··· TEXT PASSAGE ···

# Blue Clicquot Club Bottle



## Robby Raccoon (Jun 19, 2016)

I have no photos, but I'm wondering if I should pick up what looks like an authentic embossed blue (Cobalt) Clicquot Club bottle? 

I don't really have any more info than that. 

If so, what price?


----------



## Tombstone Brick (Jun 19, 2016)

Clear and green is all I have. Is it a embossed bottle?


----------



## RIBottleguy (Jun 26, 2016)

This is the only colored Clicquot bottle I know of.


----------



## Robby Raccoon (Jun 28, 2016)

I saw one of those, but the site gave me no information on it. Is it like the first one?


----------



## hemihampton (Jun 28, 2016)

The Blue cone top can is tough to come by. LEON.


----------



## CanadianBottles (Jun 28, 2016)

···

• [WORK TASK 1]
In the Clicquot Club bottle thread, which bottle colors does Tombstone Brick say they have?
• [WORK TASK 2]
Carry on the Clicquot Club bottle thread from its final line.

··· SOURCE INFORMATION ···

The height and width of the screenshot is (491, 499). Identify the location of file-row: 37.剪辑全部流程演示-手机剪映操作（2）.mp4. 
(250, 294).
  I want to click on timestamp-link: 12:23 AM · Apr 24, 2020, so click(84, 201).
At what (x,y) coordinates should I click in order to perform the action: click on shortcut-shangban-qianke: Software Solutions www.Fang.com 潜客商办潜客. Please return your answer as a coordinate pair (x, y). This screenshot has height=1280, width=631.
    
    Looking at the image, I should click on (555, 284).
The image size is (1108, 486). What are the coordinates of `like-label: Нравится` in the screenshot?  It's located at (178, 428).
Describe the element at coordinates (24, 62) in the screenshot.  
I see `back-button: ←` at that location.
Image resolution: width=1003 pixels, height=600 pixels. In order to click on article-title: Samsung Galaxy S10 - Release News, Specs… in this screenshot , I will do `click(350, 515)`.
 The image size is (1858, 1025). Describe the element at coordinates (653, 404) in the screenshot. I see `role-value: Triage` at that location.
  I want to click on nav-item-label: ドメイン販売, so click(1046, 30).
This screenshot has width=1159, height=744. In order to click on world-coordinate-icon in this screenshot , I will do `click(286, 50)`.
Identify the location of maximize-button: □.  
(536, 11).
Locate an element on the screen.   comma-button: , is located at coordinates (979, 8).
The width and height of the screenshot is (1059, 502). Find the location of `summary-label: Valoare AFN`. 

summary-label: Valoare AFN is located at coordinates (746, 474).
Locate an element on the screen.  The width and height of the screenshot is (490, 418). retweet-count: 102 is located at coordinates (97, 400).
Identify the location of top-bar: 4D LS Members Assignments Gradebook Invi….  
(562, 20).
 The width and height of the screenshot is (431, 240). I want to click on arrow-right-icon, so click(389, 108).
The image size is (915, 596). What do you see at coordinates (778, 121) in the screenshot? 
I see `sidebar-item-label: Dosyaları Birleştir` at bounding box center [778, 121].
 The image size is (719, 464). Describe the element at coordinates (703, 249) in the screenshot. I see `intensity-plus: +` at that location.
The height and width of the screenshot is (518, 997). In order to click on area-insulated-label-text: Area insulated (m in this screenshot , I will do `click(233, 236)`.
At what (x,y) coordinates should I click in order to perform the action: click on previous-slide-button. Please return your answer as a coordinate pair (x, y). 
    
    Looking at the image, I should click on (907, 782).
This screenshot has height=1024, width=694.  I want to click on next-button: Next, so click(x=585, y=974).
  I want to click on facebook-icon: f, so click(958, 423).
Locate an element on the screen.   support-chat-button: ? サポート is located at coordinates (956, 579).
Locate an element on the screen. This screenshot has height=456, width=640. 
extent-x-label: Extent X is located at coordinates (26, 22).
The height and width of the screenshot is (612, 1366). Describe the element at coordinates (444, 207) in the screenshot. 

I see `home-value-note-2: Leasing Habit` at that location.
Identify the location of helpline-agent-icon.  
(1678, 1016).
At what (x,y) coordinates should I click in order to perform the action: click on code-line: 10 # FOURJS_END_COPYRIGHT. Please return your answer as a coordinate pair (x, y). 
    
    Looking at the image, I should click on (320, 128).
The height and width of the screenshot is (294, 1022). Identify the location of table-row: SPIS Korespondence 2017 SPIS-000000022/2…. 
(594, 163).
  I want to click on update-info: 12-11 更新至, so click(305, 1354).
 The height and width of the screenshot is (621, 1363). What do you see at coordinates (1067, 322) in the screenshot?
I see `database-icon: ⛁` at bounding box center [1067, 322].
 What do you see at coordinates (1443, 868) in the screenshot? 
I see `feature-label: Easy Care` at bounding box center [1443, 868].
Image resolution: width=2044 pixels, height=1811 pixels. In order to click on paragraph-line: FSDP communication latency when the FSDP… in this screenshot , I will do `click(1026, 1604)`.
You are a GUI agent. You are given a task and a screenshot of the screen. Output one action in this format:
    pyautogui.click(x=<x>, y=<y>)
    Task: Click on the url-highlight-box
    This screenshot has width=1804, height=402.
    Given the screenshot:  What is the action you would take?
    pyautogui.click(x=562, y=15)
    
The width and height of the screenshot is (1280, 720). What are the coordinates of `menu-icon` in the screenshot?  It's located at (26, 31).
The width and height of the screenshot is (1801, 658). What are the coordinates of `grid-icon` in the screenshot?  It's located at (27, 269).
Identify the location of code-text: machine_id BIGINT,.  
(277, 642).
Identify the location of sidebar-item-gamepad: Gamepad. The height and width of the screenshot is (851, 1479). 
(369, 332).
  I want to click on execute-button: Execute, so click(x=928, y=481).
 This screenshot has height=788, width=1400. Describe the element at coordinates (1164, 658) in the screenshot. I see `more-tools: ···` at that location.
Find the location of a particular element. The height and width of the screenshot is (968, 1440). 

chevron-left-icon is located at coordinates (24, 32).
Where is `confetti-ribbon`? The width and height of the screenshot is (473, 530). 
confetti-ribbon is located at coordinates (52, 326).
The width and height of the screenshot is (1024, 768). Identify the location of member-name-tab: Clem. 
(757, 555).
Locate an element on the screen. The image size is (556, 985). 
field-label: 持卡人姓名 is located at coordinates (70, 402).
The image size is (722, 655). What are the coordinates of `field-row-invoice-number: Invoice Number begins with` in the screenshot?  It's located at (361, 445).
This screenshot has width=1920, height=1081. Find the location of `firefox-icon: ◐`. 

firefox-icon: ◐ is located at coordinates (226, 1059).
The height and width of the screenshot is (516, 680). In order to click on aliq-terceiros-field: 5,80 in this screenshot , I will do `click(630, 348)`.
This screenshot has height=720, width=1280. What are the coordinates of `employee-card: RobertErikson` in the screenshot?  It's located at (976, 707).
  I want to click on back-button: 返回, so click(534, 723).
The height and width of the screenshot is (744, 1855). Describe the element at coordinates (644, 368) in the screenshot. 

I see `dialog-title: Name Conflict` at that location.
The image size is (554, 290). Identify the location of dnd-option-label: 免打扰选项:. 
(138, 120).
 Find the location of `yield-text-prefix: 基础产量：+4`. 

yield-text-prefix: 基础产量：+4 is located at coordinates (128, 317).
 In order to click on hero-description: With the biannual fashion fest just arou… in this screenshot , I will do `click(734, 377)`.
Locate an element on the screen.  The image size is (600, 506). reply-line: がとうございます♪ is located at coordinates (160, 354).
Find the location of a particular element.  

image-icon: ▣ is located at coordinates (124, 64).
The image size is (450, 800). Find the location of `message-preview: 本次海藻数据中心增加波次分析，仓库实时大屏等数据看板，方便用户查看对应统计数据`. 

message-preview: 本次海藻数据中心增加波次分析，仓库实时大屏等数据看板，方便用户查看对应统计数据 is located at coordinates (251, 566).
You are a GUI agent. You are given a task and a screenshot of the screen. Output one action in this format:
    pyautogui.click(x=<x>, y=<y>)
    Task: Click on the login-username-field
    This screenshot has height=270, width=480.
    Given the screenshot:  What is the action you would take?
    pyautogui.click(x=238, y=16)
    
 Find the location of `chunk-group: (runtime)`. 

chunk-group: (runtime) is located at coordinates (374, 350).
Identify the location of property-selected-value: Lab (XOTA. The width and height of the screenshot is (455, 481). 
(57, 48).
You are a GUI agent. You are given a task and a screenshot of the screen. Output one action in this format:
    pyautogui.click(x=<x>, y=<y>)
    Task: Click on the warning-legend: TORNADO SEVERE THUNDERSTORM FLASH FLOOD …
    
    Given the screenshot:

···

• [RESPONSE BOX 1]
Clear and green.

• [RESPONSE BOX 2]
A cobalt blue Cliquot bottle sounds very suspicious, have you seen it in person?  In photos those irradiated bottles can sometimes appear cobalt.  It's also possible that someone coated it in the stuff they use to turn regular fruit jars into all sorts of crazy colours.  I'd be very hesitant to buy pay a lot for it because I have such a hard time believing that something like that was ever manufactured.  I feel like the most likely explanation is that someone put a coating on it.


----------



## Robby Raccoon (Jun 29, 2016)

I didn't know it came in cans, Leon. 

Canadian Bottles, very good point.


----------



## sunrunner (Jun 30, 2016)

If you look at my last video digging in n,j on YouTube . I dug a aqua Clicquot club .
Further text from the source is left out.